[[ Excerpt provided open ]]

- TurbellariaTemporal range: Middle Triassic–0 PreꞒ Ꞓ O S D C P T J K Pg N Possible Ordovician record: A marine species Pseudobiceros bedfordi (Bedford's Flatworm), a member of the Polycladida

Scientific classification
- Kingdom: Animalia
- Phylum: Platyhelminthes
- Class: Turbellaria Ehrenberg, 1831
- Subgroups: See text.
- Cladistically included but traditionally excluded taxa: Neodermata

= Turbellaria =

Class of flatworms

The Turbellaria are one of the traditional sub-divisions of the phylum Platyhelminthes (flatworms), and include all the sub-groups that are not exclusively parasitic. There are about 4,500 species, which range from 1 mm to large freshwater forms more than 500 mm long or terrestrial species like Bipalium kewense which can reach 600 mm in length. All the larger forms are flat with ribbon-like or leaf-like shapes, since their lack of respiratory and circulatory systems means that they have to rely on diffusion for internal transport of metabolites. However, many of the smaller forms are round in cross section. Most are predators, and all live in water or in moist terrestrial environments. Most forms reproduce sexually and with few exceptions all are simultaneous hermaphrodites.

[[ Excerpt provided closed ]]
[[ Input data open ]]

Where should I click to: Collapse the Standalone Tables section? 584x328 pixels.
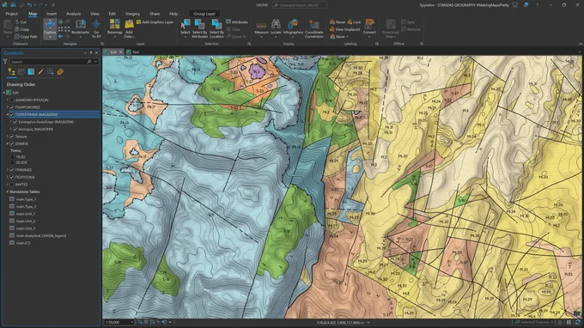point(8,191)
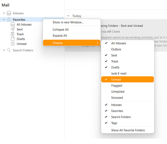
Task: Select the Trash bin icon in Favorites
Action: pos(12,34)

[[ Input data closed ]]

### Tasks and exercises
1. Summarize the Turbellaria text in two sentences.
2. Please retype the stretch of the Turbellaria text from "The Turbellaria are" through "are simultaneous hermaphrodites." without changing a word.

### Your responses
1. The Turbellaria are a traditional subdivision of the flatworm phylum Platyhelminthes that includes all sub-groups not exclusively parasitic, with about 4,500 species ranging in length from 1 mm to 600 mm. Because they lack respiratory and circulatory systems, the larger forms are flat and rely on diffusion; most are predators living in water or moist terrestrial environments, most reproduce sexually, and with few exceptions all are simultaneous hermaphrodites.

2.
The Turbellaria are one of the traditional sub-divisions of the phylum Platyhelminthes (flatworms), and include all the sub-groups that are not exclusively parasitic. There are about 4,500 species, which range from 1 mm to large freshwater forms more than 500 mm long or terrestrial species like Bipalium kewense which can reach 600 mm in length. All the larger forms are flat with ribbon-like or leaf-like shapes, since their lack of respiratory and circulatory systems means that they have to rely on diffusion for internal transport of metabolites. However, many of the smaller forms are round in cross section. Most are predators, and all live in water or in moist terrestrial environments. Most forms reproduce sexually and with few exceptions all are simultaneous hermaphrodites.